At first, Spring Data JPA felt amazing.
I wrote:
repository.save(entity);
Data magically appeared in the database.
But then strange things started happening.
- Updates didn’t persist
- Deletes didn’t behave as expected
- Child records disappeared (or didn’t)
- Entities acted… alive
That’s when I realized:
👉 I didn’t understand what Hibernate was actually doing.
🏗️ The Big Stack (Clear Mental Model)
Before diving deep, here’s the actual hierarchy:
👉 Spring Data JPA → abstraction (repositories)
👉 JPA → specification (rules)
👉 Hibernate → implementation (ORM engine)
👉 JDBC → executes SQL
👉 Database
Spring Data JPA reduces boilerplate.
Hibernate does the heavy lifting.
JDBC talks to the database.
🧬 Hibernate Entity Lifecycle (The Missing Piece)
Every JPA entity lives in one of these states.
Understanding this changed everything for me.
🟡 Transient
Patient p = new Patient();
- Just a Java object
- Not tracked by Hibernate
- Not stored in DB
If garbage collected → gone forever.
🟢 Persistent
Triggered by:
- persist()
- save()
- find()
- get() / load()
Now:
- Entity is managed
- Tracked inside Persistence Context
- Changes are auto-synced to DB
👉 This is where Hibernate magic happens.
🔵 Detached
Triggered by:
- detach()
- clear()
- close()
Entity:
- Exists in DB
- Exists in memory
- But Hibernate stops tracking it
Changes won’t be saved unless you merge().
🔴 Removed
Triggered by:
- remove()
- delete()
Entity:
- Marked for deletion
- Deleted during transaction commit
🧠 EntityManager & Persistence Context (VERY IMPORTANT)

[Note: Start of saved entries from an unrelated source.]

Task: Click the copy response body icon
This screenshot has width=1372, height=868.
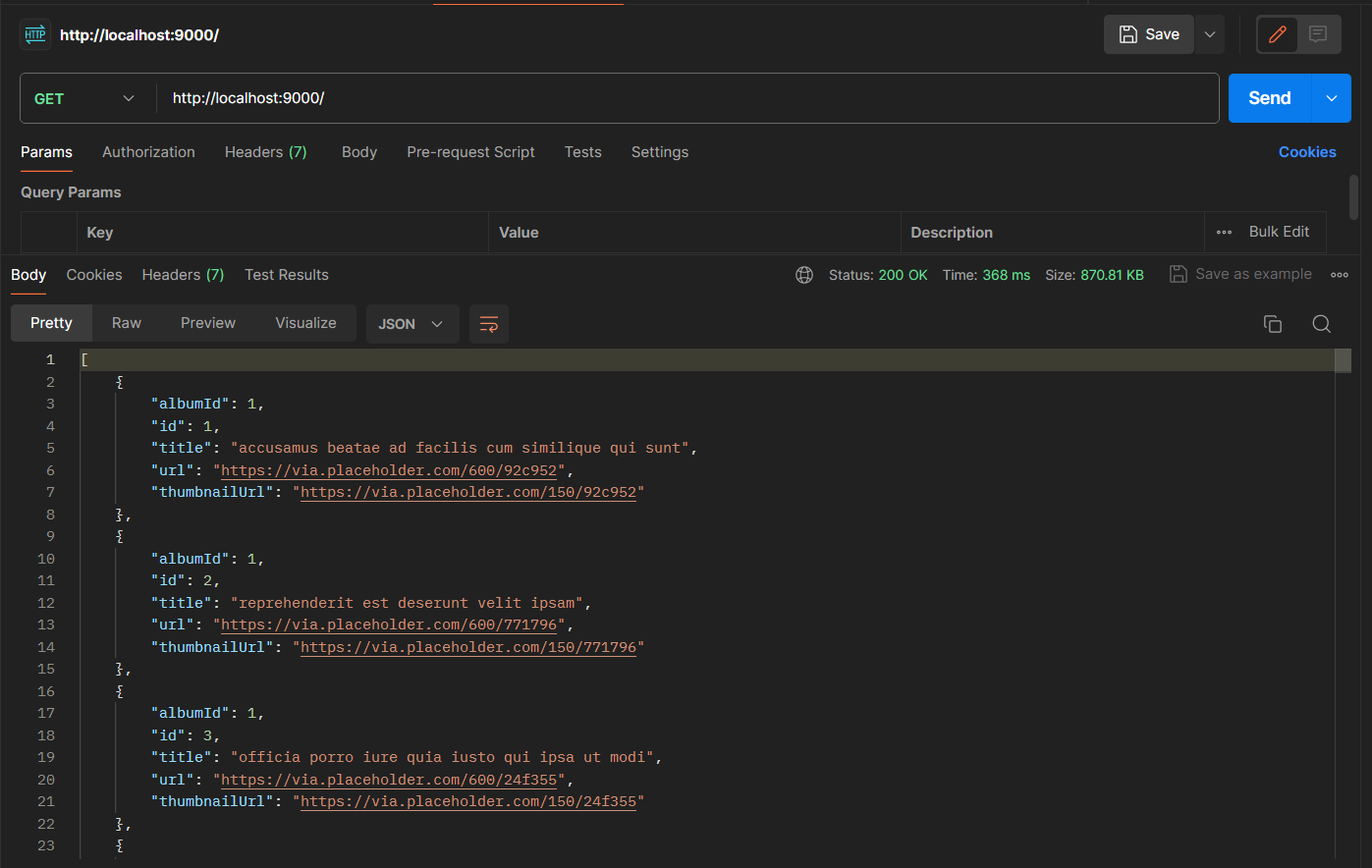Action: coord(1273,323)
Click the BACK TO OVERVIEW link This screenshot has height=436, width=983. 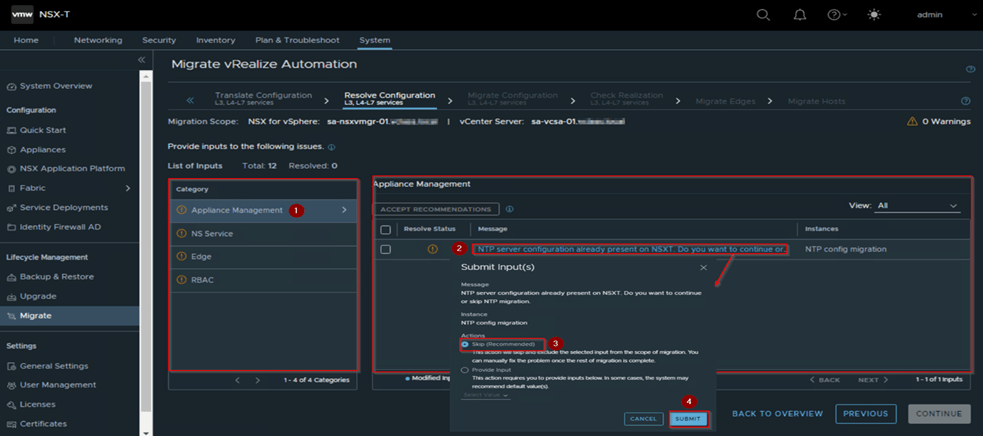[x=777, y=414]
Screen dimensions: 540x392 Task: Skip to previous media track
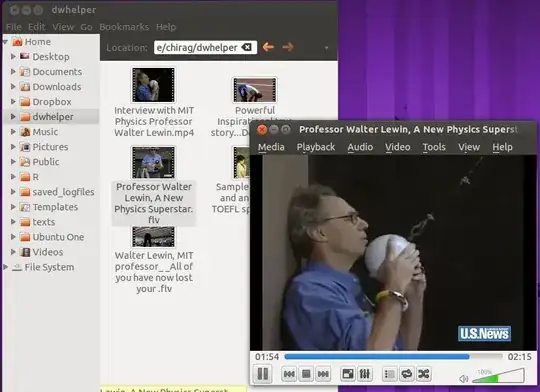(289, 374)
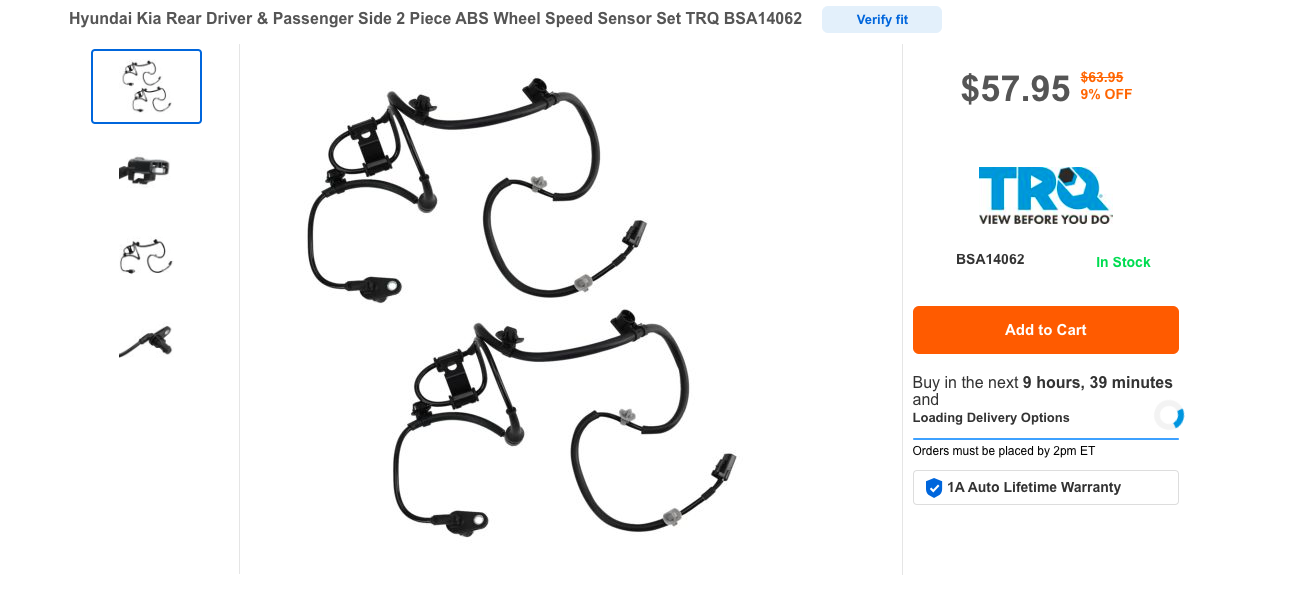Select the fourth thumbnail of sensor tip
This screenshot has width=1308, height=606.
point(146,342)
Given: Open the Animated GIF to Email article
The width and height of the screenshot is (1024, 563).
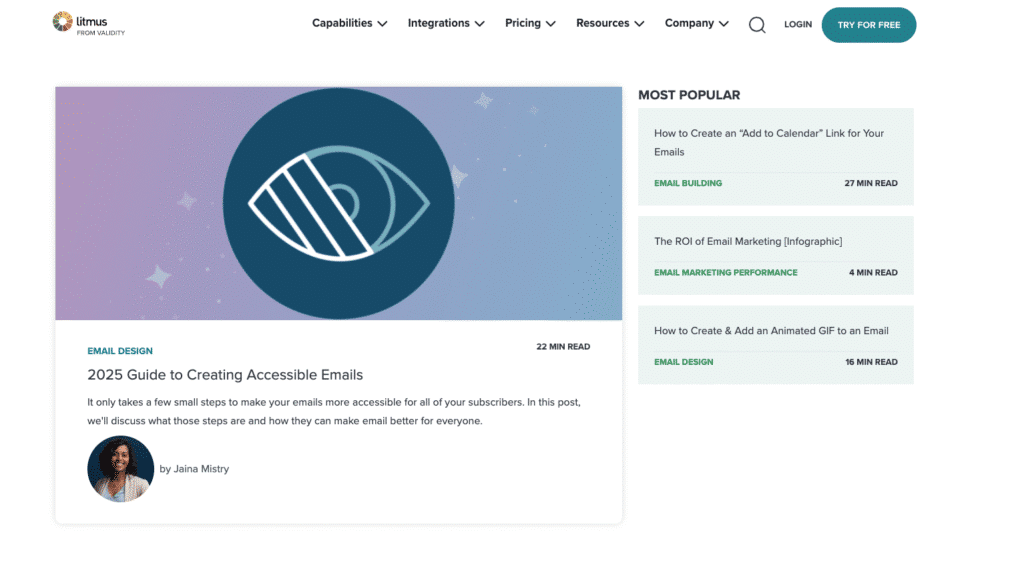Looking at the screenshot, I should coord(771,330).
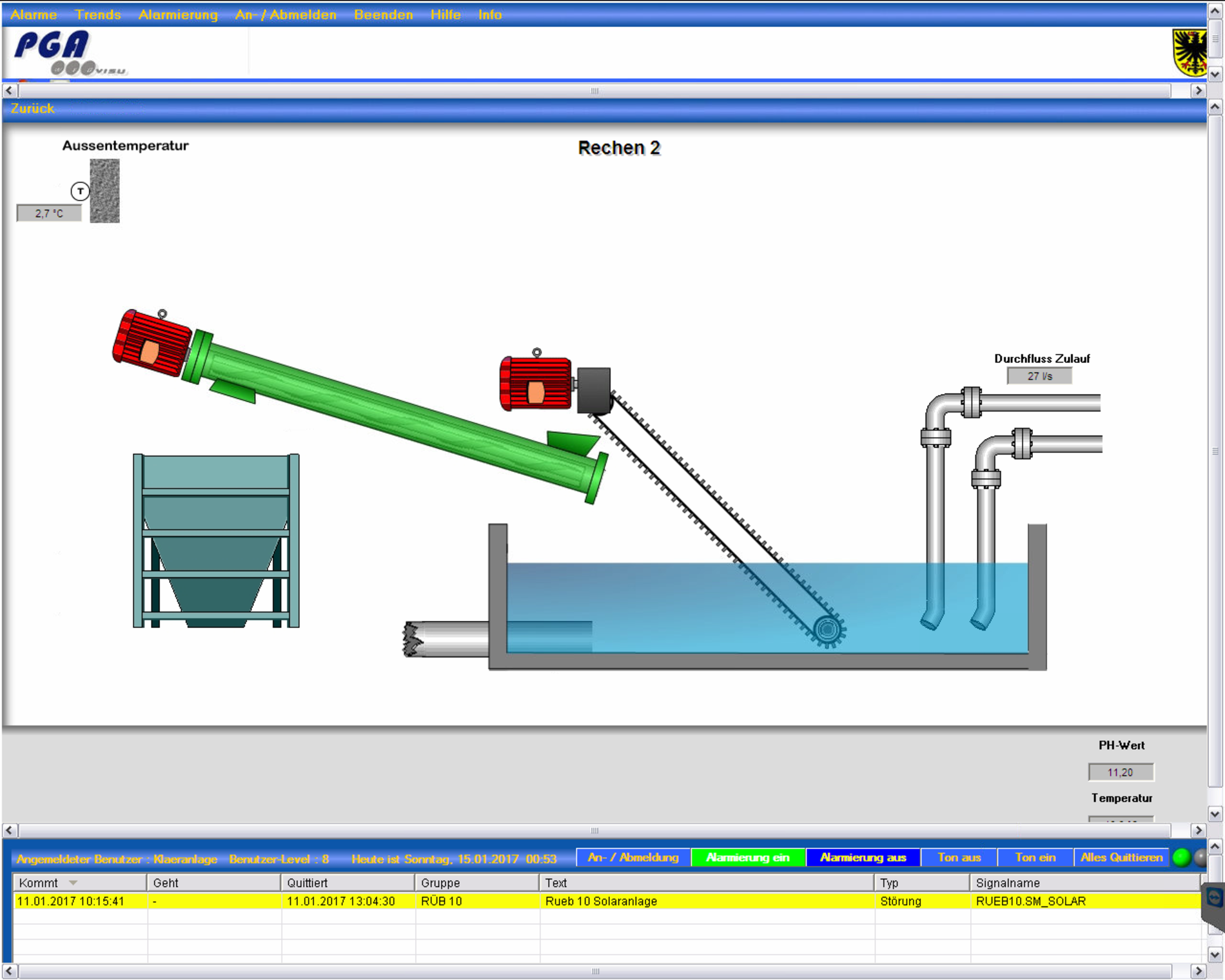Go back with the Zurück button
This screenshot has height=980, width=1225.
click(x=32, y=108)
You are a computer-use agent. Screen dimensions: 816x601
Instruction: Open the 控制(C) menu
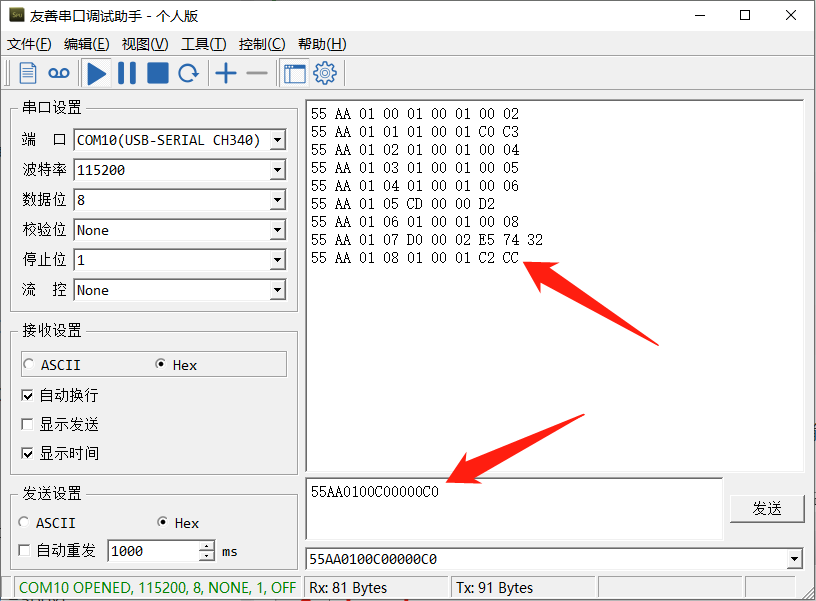tap(261, 44)
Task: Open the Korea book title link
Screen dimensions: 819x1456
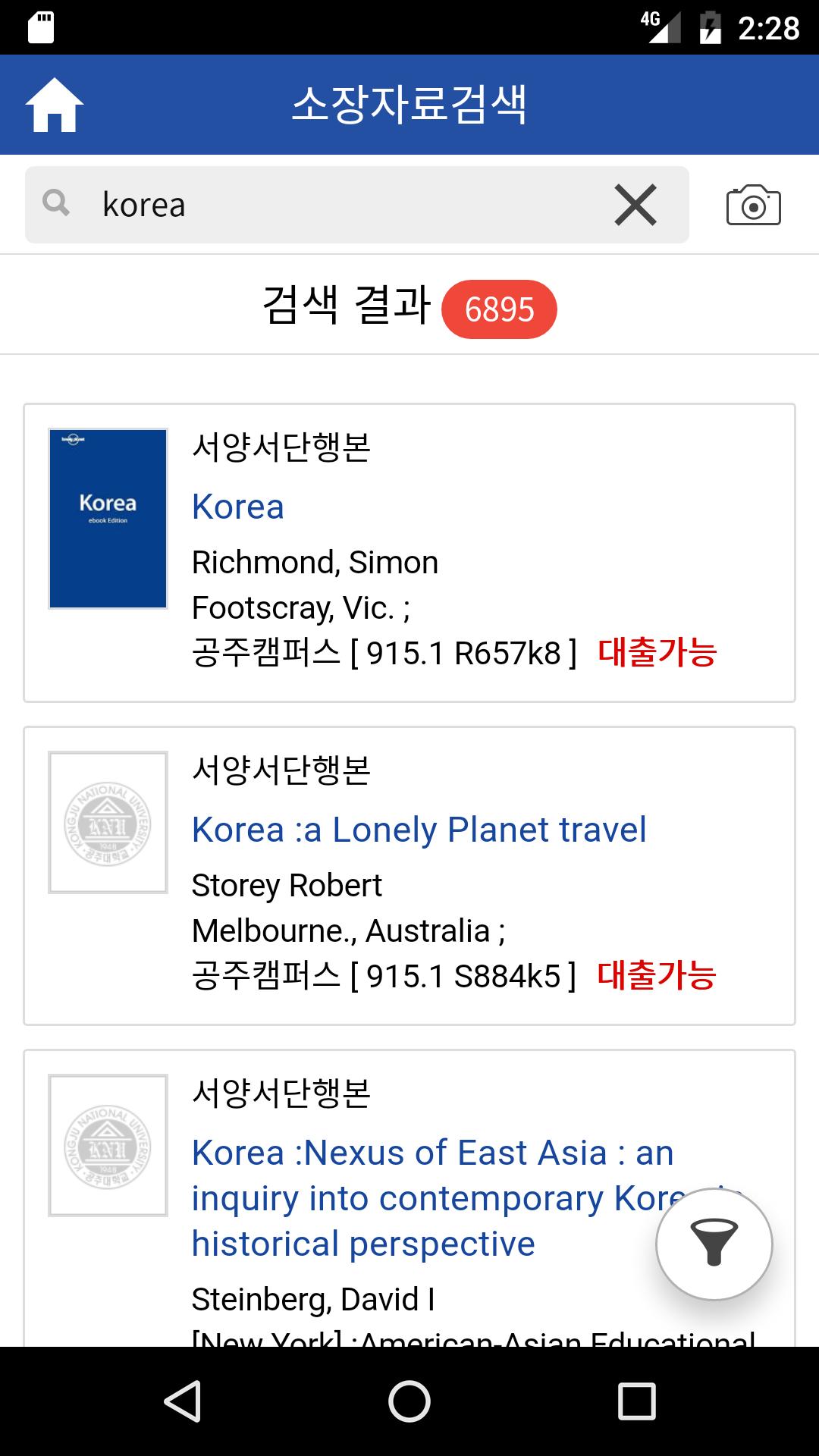Action: coord(238,507)
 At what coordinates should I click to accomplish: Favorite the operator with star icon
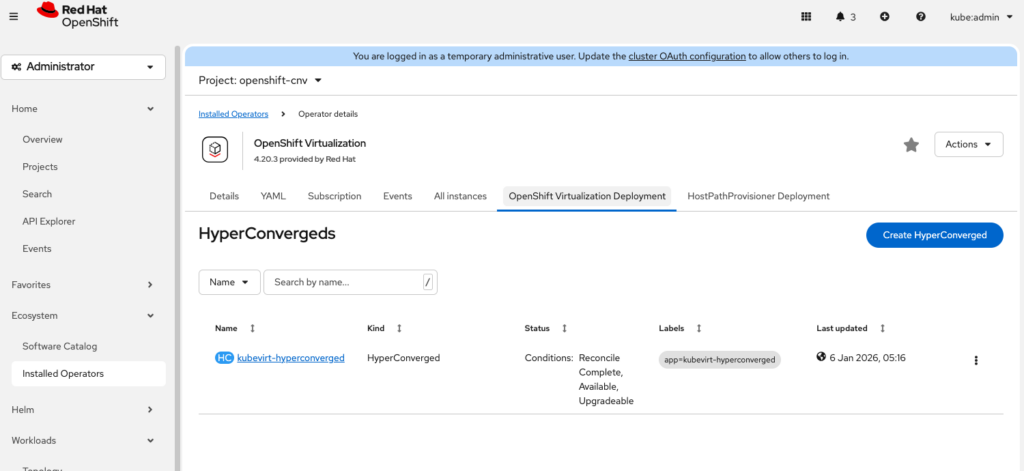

Hibernate doesn’t hit the DB immediately.
It first checks the Persistence Context.
Flow:
-
find()→ checks Persistence Context - If found → return object
- If not → DB SELECT
- Store entity in Persistence Context
👉 This is why multiple finds don’t always hit the DB.
🔗 Relationships: Owning Side vs Inverse Side
This is where many bugs are born.
🔑 Owning Side
- Controls the foreign key
- Updates actually affect DB
🔄 Inverse Side
- Only reflects relationship
- Cannot update foreign key
👉 Updating inverse side alone does nothing in DB.
🏥 One-to-Many Example (Patient & Appointments)
- Patient = Parent
- Appointment = Child
If Patient is deleted → Appointments should also go.
That’s why:
👉 Patient is the owning lifecycle controller
🔁 Cascading: Let Hibernate Do the Work
Cascading tells Hibernate:
“When I do something to the parent, do the same to children.”
Common Cascade Types:
- PERSIST → save child automatically
- MERGE → update child
- REMOVE → delete child
- REFRESH
- DETACH
- ALL
Example:
- Save Patient → Appointments saved automatically
- Delete Patient → Appointments deleted automatically
No manual repository calls needed.
🧹 orphanRemoval = true (POWERFUL & DANGEROUS)
This one surprised me.
What it does:
- Deletes child entity when it’s removed from parent collection
- Parent still exists
Example:
patient.getAppointments().remove(appointment);
👉 Appointment gets deleted from DB automatically.
orphanRemoval vs CascadeType.REMOVE
| Feature | CascadeType.REMOVE | orphanRemoval |
|---|---|---|
| Parent deleted | ✅ Child deleted | ✅ Child deleted |
| Child removed from collection | ❌ | ✅ |
| Parent still exists | ❌ | ✅ |
🎯 When to Use orphanRemoval
Perfect when:
- Child has no meaning without parent
- Appointment without Patient
- Insurance without User
⚠️ Use carefully — deletions are automatic.
⚠️ The Mistakes I Was Making
I used to:
- Call save() everywhere
- Ignore entity states
- Manually delete children
- Get confused by unexpected deletes
Once I understood:
- Entity lifecycle
- Persistence Context
- Cascades & orphanRemoval
👉 Hibernate stopped feeling random.
🚀 Final Thoughts
Hibernate is not magic.
It’s state + rules + lifecycle.
If JPA ever feels:
- Unpredictable
- Dangerous
- Confusing
You’re missing this layer of understanding.
This post is part of my learning-in-public journey while exploring Spring Boot, JPA, and real-world backend behavior.
Did Hibernate ever delete or update something you didn’t expect?